Mr. Komarnicki's question is important because it goes to the heart of the matter. Remember this is an exceptional circumstance. It is very rare that a company would shut down after a long dispute and that the workers would be entitled to EI benefits. Usually, the company shuts down before the dispute goes on for 52 weeks. The only case we found was this one, but you are right, it could apply to others.
It is a dispute that lasted three years. The order to shut down the company came after a three-year lock out. In January 2008, the employer decided to shut down. As a result, what both levels of government considered a lock out officially turned into a shutdown, and all the workers were laid off. So everyone wanted to collect EI, but the government would not let them because it had been more than 52 weeks since they had worked. It had been three years.

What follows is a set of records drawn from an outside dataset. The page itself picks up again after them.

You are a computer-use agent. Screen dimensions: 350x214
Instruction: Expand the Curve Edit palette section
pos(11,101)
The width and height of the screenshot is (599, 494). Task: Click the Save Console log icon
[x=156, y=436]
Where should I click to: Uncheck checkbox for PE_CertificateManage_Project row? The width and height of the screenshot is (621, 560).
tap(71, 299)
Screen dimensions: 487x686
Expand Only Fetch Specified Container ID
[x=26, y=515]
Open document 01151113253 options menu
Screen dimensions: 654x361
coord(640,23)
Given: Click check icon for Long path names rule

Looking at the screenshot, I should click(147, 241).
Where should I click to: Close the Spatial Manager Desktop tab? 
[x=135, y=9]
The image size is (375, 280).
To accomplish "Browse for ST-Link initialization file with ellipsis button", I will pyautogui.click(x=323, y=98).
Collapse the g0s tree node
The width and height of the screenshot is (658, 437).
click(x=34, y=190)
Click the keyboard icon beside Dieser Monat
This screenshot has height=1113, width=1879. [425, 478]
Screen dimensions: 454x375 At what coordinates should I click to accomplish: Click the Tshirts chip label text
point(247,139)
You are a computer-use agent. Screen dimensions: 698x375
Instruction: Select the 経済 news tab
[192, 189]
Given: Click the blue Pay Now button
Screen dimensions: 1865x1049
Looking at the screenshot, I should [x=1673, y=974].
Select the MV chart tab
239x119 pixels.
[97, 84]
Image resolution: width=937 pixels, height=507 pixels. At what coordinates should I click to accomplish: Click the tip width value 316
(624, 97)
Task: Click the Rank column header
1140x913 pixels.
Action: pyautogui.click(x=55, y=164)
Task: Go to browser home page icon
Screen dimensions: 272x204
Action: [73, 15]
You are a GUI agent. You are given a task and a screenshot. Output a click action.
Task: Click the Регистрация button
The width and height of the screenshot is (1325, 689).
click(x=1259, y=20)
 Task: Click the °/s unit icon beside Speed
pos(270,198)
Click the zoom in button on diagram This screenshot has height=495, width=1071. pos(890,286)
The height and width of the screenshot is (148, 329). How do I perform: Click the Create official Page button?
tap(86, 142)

Normally, these people who had worked for 20, 30 or 40 years would have been entitled to EI if the company had shut down during the first 52 weeks of the dispute. They were denied benefits because the dispute went on so long. Now we are saying they should be entitled to receive EI. Witnesses wanted to know who would be entitled to EI.
Those who, for example, were absent, who were hired in the meantime or whatever the case may be, are they entitled to EI? These witnesses felt that clarification was necessary. They suggested that the bill indicate that these people must have been employed by the company in question during the last year preceding the beginning of the dispute. That is what the amendment says. These people must have been employed during the last year preceding the dispute, they must have worked during that period. In that case, they would be entitled to receive EI.